Es una pregunta extraña considerando las circunstancias, pero le sigo la corriente.
—Por supuesto que soy religioso. Soy el borracho consentido de Dios.
Echa la cabeza hacia atrás.
—¡Yuuupiiii! —y al siguiente segundo está agarrándome del brazo y mirándome con ojos llorosos y tristes—. Tienes toda tu vida por delante —me dice.
—Tú también —le digo, sosteniendo mi brazo con fuerza bajo su mano. Es lo único que evita que se caiga al suelo.
—No —me dice—. Todos mis amigos ya están muertos y mi vida ha terminado.
—Tus amigos no están muertos —le respondo—. Nosotros somos tus amigos.
—¡Yuuupiii!
Cuando suena la última canción de Jimmy Buffett, todos están divirtiéndose de lo lindo. La pesadumbre de Hawaiian Breeze se ha levantado. Cuando anuncio que es hora de partir, nadie quiere que me vaya.
—Lo siento, chicos —les digo—. La noche me espera. Hay más aventuras aguardándome.
Afuera, las luces de la calle brillan sobre el asfalto del aparcamiento. Me siento como si estuviera en la superficie de la luna. Con palmeras pintadas al fondo. La noche es gloriosa. Reboso de emoción por haber salvado las almas de los chicos del Hawaiian Breeze. Tal vez Marcus estaba equivocado. Tal vez una sola persona sí puede salvar al mundo. Apuesto que yo podría. Podría salvar a todo el mundo, por una noche.

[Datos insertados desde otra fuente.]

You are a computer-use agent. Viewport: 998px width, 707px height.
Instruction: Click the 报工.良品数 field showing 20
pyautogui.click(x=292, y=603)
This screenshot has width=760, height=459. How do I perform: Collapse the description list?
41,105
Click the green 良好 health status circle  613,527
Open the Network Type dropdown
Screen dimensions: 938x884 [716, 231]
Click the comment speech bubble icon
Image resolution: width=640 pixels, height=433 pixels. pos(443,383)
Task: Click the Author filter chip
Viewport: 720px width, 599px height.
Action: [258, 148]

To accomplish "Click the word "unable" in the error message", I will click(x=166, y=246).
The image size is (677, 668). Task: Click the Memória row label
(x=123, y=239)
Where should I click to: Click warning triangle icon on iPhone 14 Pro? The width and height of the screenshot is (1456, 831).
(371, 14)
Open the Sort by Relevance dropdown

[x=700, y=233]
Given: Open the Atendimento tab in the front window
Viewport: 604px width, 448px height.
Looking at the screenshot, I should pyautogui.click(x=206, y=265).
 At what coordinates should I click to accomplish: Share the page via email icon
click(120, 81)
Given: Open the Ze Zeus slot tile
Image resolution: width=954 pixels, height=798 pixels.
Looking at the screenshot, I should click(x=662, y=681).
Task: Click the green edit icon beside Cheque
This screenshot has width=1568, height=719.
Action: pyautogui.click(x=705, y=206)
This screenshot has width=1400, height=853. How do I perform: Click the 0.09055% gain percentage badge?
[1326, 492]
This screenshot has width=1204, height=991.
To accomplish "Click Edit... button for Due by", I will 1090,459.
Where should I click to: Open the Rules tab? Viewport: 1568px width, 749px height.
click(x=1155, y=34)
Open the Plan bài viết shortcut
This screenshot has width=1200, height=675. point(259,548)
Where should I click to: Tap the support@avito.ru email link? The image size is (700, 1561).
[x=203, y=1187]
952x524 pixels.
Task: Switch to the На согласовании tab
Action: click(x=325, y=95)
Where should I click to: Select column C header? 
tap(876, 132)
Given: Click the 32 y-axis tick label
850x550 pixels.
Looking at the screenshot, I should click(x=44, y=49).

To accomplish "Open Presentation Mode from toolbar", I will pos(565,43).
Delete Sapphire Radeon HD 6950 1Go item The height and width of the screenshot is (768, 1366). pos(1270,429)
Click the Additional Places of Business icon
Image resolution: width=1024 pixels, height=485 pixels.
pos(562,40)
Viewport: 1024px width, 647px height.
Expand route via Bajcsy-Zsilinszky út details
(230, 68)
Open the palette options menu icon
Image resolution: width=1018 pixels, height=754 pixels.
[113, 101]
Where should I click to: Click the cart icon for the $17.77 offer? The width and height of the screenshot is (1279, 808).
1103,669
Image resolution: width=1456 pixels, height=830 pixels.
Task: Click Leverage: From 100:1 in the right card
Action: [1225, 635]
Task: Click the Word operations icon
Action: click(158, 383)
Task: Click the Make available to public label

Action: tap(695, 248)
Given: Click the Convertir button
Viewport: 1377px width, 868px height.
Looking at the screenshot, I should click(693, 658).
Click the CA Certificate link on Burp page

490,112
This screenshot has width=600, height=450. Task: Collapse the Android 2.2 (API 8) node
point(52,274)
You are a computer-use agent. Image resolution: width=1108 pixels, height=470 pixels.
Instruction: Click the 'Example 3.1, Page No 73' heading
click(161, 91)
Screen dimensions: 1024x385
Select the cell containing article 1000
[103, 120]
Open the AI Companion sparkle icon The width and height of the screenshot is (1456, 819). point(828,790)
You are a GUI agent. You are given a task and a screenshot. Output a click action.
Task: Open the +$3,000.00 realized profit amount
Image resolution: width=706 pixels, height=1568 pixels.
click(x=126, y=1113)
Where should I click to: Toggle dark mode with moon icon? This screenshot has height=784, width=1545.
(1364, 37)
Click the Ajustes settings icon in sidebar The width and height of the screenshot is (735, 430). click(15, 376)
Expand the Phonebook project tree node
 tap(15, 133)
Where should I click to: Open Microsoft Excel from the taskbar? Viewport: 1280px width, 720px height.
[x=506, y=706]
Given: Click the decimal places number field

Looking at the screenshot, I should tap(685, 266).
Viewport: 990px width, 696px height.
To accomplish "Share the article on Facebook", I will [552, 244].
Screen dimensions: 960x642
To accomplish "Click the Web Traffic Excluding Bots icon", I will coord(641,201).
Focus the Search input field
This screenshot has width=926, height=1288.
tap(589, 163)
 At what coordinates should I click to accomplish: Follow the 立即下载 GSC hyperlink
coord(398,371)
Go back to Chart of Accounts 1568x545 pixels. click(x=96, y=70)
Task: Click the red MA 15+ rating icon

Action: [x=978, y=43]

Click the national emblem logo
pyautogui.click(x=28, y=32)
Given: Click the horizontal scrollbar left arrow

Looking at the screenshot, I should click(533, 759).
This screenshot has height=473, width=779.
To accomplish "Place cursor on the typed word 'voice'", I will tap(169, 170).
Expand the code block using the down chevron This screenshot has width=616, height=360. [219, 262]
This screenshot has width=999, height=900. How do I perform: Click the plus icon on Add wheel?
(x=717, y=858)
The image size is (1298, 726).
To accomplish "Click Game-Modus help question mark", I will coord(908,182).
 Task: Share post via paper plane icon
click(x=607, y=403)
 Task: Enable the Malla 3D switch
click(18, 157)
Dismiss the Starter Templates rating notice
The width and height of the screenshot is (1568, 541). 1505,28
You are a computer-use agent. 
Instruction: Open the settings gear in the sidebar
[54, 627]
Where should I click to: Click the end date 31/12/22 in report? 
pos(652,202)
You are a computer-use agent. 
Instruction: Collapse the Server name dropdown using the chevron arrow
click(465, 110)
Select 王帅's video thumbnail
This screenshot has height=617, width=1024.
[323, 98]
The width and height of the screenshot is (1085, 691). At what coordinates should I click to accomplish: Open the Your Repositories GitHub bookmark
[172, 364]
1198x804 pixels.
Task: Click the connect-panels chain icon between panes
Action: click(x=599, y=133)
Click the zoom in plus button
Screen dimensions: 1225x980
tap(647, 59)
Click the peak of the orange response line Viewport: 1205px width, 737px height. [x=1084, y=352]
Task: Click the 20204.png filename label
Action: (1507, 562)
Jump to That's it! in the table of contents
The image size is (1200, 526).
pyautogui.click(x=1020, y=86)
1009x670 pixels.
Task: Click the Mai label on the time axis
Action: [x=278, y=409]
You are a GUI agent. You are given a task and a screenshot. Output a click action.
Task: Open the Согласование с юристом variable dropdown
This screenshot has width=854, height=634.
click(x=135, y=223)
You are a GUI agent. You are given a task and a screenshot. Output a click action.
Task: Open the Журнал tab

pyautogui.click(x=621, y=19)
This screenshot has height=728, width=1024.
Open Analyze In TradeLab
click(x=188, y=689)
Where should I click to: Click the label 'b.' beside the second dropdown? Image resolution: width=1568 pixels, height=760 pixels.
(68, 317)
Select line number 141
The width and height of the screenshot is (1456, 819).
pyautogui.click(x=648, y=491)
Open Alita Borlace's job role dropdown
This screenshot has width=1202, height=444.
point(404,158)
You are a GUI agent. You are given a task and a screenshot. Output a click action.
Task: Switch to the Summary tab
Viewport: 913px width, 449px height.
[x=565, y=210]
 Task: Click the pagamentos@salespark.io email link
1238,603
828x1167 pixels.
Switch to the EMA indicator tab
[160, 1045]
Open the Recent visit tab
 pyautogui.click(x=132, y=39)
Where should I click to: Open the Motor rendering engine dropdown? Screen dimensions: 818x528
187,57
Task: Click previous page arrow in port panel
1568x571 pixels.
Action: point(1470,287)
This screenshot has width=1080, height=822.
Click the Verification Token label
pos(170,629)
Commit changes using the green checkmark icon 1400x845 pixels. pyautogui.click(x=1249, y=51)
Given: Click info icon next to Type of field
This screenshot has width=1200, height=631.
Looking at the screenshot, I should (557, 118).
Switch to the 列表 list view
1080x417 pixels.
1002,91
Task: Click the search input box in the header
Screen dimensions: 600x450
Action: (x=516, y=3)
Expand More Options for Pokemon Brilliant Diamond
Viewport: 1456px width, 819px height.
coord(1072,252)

¿Y qué sabe Cassidy sobre cómo me siento? Por supuesto que puedo sentirme querido. Abro los brazos ampliamente y dejo que el viento fluya sobre mí. Amo el universo y el universo me ama. Es un dos en uno, querer amar y querer ser amado. Todo lo demás es pura idiotez: ropas resplandecientes y elegantes, Cadillacs color verde Geech, cortes de pelo de sesenta dólares, radio barata, idiotas que rehabilitan celebridades y, sobre todo, vampiros atómicos con sus desalmatizadores y ataúdes cubiertos por banderas.
Adiós a todo eso, digo. Adiós al señor Asnoter y a la Muerte Roja del Álgebra y a los tipos como Geech y Kiiiiiiivin. Adiós a los falsos bronceados de mi madre y a las tetas exageradas de mi hermana. Adiós a mi padre, por segunda y última vez. Adiós a las pérdidas de conciencia y a las resacas incisivas, a los divorcios y a las pesadillas de Fort Worth. Al Bachillerato y a Bob Lewis y a érase una vez mi amigo Ricky. Adiós al futuro y al pasado y, sobre todo, a Aimee y Cassidy, y a todas las otras tías que vinieron y se fueron y vinieron y se fueron.
Adiós. Adiós. Ya no puedo sentiros. La noche es demasiado pura en su belleza para contenerla dentro de mi alma. Camino con los brazos abiertos bajo la gran luna redonda. Algunas hierbas heroicas surgen de las grietas en la acera, y las luces de colores del Hawaiian Breeze encienden los vidrios rotos de su letrero. Adiós, digo, adiós, mientras desaparezco poco a poco en medio del centro de mi propio espectacular ahora.